REQUEST 1:
Write out the passage of the interview excerpt between "Yup, the B-word." and "worry about that?", inclusive.

TEXT EXCERPT:

* Start *

Yup, the B-word. I don't say it anymore. A long time I tried to get out from underneath that show.
Since you brought that up, I find it interesting people write or say, "Oh, he's always going to be Ronon from 'Stargate' or he's always going to be Khal Drogo from 'Game of Thrones.'" Do you ever worry about that?
Oh, not at all. Truly it's an honor. I mean it was an honor to play Drogo. There's nothing like him that's ever been on TV, so I mean that's an honor. Conan—shit, it's Conan, you know what I mean? Someday my kids will be able to watch that and my son will like that. And Ronon was a fun. It was four years of college, really. I'm still very dear friends with everyone on "Stargate."
I just think a lot of people just don't know who I am yet, and that's kind of the thing: No one knows I have a sense of humor, no one knows I'm married with kids, no one knows my softer side, no one knows that I just wrote with my friends and directed a movie. There's a lot of things people don't know and that's OK. And eventually they will or they won't. But I know who I am and that's all that really matters.
Do you ever consider it a challenge, then, "Look what else I can do?"

* End *

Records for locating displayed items
* Start *

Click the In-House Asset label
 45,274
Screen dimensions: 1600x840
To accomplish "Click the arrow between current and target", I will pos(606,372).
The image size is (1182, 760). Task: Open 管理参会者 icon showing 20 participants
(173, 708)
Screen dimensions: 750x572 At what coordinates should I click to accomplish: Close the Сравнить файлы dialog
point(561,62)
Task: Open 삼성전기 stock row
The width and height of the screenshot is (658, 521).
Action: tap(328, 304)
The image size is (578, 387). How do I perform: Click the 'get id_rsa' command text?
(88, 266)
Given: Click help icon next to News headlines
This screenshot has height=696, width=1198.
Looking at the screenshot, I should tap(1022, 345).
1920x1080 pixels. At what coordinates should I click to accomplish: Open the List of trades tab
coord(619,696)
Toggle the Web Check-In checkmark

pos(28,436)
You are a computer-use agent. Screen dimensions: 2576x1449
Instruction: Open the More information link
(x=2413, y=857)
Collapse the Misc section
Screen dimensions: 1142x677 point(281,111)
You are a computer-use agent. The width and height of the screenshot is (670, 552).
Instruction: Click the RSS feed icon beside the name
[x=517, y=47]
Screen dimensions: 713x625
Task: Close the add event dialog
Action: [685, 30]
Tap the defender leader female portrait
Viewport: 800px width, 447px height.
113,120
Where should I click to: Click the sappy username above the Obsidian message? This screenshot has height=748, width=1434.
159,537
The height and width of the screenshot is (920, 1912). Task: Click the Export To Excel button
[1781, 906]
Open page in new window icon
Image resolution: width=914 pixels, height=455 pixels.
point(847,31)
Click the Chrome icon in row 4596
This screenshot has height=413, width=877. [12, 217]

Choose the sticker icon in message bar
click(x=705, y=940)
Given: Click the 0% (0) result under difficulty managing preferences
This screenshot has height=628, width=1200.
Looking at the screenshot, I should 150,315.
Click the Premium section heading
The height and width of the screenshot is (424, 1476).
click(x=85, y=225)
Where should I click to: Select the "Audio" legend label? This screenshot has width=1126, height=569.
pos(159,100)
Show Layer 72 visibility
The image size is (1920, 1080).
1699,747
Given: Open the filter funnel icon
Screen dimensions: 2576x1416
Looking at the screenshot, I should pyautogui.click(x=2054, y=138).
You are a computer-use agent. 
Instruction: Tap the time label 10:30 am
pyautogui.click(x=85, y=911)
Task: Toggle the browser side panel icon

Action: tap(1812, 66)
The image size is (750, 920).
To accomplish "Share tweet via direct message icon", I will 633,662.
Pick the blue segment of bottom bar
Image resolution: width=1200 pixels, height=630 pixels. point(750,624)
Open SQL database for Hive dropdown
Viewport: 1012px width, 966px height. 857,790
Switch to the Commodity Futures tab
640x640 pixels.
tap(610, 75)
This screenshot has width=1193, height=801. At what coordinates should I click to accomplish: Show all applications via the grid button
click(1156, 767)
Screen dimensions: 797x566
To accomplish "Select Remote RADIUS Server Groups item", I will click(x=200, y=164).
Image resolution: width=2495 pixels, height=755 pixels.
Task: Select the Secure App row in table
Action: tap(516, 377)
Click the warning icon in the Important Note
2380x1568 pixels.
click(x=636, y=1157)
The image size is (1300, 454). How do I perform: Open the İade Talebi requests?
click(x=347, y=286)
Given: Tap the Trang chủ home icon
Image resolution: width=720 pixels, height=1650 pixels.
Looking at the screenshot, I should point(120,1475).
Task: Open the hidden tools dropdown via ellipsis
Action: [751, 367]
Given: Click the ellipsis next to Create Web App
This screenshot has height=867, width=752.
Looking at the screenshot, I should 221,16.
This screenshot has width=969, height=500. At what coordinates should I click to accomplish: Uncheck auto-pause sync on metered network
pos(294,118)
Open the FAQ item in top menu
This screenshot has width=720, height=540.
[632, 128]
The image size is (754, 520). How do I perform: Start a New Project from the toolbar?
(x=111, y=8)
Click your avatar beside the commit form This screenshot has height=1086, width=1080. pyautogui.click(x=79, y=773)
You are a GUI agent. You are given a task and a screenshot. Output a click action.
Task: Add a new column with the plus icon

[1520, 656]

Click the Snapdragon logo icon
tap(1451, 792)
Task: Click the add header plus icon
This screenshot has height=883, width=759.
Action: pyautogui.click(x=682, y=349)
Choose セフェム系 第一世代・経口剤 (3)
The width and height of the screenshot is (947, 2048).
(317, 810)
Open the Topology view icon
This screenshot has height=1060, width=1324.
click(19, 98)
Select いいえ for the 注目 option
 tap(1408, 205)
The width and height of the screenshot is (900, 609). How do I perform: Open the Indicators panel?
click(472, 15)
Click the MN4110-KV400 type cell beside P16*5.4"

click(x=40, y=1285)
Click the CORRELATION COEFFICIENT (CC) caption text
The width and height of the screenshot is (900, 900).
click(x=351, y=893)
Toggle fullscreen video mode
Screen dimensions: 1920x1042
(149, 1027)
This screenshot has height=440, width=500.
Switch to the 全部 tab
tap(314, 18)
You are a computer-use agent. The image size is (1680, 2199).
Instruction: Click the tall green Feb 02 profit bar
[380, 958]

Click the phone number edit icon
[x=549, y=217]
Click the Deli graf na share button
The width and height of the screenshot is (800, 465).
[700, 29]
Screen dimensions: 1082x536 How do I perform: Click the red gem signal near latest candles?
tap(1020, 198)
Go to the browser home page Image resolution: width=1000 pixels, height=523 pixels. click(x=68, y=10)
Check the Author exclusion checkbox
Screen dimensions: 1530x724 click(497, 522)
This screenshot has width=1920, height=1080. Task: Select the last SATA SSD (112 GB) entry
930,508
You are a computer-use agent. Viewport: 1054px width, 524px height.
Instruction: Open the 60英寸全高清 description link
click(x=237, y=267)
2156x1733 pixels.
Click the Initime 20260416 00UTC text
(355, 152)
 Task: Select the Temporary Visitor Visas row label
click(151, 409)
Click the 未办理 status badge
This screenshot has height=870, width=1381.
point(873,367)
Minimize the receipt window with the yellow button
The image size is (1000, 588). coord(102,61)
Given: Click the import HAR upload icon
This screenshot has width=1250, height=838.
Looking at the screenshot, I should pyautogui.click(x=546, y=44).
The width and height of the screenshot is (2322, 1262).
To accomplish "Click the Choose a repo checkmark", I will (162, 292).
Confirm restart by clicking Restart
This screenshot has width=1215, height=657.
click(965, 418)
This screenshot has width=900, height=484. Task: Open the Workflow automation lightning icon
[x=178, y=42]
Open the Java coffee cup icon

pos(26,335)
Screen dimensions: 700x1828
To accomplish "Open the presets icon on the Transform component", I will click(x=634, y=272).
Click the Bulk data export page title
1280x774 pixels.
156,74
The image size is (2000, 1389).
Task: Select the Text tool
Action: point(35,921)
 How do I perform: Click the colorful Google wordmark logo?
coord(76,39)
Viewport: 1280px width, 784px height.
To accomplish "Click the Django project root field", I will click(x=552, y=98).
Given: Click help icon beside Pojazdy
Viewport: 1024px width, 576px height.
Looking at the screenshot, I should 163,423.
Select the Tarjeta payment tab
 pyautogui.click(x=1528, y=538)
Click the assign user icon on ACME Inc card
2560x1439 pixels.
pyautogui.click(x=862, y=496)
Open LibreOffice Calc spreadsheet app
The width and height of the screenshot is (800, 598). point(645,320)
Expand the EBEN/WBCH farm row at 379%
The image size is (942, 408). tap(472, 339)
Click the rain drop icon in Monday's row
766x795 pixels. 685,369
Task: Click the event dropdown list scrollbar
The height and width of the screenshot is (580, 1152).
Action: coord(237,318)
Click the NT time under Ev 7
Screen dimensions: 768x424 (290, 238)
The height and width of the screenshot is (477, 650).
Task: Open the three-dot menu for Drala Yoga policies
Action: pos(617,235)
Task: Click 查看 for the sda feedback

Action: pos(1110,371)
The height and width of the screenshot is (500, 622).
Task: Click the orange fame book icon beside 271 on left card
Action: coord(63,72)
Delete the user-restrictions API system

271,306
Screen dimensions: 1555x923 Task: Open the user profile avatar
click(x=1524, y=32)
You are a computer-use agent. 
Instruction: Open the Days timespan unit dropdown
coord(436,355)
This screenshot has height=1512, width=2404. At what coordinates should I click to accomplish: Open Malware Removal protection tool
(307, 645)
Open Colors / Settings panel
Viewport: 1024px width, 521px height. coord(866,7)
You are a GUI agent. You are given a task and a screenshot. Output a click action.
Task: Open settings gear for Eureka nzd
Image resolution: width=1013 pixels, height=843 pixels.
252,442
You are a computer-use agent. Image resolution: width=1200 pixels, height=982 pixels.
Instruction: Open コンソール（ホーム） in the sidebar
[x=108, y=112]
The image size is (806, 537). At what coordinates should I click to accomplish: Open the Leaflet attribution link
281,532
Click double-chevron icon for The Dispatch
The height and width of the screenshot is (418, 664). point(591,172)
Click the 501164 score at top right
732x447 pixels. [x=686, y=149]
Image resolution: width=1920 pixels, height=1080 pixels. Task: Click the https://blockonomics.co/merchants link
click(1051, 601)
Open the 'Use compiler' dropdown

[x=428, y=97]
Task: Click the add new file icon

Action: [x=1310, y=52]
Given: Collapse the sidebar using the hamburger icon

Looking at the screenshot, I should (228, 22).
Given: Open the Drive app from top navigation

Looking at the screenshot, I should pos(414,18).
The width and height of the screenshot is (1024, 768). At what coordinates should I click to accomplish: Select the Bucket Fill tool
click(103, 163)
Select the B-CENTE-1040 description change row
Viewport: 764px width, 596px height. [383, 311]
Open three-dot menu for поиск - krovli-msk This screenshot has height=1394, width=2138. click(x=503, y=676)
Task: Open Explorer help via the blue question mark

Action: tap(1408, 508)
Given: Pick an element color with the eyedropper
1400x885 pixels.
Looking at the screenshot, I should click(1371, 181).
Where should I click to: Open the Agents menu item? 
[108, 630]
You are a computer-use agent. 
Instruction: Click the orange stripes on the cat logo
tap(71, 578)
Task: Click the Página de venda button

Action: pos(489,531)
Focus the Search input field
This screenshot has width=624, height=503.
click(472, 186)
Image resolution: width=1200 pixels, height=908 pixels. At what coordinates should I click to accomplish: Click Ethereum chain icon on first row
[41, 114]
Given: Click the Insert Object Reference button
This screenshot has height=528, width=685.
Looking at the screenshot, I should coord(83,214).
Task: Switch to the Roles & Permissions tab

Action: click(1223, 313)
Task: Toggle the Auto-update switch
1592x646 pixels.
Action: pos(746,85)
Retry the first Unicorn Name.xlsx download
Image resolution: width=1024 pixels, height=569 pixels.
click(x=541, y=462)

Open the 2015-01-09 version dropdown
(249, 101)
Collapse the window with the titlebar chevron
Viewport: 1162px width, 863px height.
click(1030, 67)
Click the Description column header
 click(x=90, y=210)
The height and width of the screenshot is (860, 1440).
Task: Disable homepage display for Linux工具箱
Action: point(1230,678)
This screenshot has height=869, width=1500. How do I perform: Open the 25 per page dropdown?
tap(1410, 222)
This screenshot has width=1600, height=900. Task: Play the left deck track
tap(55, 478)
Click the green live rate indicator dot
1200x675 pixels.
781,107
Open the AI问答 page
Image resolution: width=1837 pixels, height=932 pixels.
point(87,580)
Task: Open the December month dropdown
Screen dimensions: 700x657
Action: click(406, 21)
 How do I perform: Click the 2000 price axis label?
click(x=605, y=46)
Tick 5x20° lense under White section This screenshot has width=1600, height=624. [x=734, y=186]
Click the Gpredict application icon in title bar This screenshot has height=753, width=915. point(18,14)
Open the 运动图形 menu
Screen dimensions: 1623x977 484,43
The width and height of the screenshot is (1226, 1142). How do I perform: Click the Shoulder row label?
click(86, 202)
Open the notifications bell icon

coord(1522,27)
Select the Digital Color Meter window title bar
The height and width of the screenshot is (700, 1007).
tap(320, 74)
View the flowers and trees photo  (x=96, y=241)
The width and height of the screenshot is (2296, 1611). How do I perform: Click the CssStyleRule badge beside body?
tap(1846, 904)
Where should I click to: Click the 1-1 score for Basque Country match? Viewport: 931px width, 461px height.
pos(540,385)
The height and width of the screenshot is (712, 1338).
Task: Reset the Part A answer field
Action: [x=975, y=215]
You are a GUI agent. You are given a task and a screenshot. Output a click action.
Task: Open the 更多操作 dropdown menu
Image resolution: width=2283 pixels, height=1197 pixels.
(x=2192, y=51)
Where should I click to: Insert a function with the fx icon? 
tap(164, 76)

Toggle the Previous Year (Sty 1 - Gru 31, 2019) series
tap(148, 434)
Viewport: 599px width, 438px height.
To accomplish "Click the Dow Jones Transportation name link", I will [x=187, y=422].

* End *

REQUEST 2:
In the records, rewrite the lines from the first one through the line holding "point(561,62)", inclusive, changing "Screen dimensions" to "Display size" and leaving everything else unchanged. Return only those lines.

RESULT 1:
Yup, the B-word. I don't say it anymore. A long time I tried to get out from underneath that show.
Since you brought that up, I find it interesting people write or say, "Oh, he's always going to be Ronon from 'Stargate' or he's always going to be Khal Drogo from 'Game of Thrones.'" Do you ever worry about that?

RESULT 2:
Click the In-House Asset label
 45,274
Display size: 1600x840
To accomplish "Click the arrow between current and target", I will pos(606,372).
The image size is (1182, 760). Task: Open 管理参会者 icon showing 20 participants
(173, 708)
Display size: 750x572 At what coordinates should I click to accomplish: Close the Сравнить файлы dialog
point(561,62)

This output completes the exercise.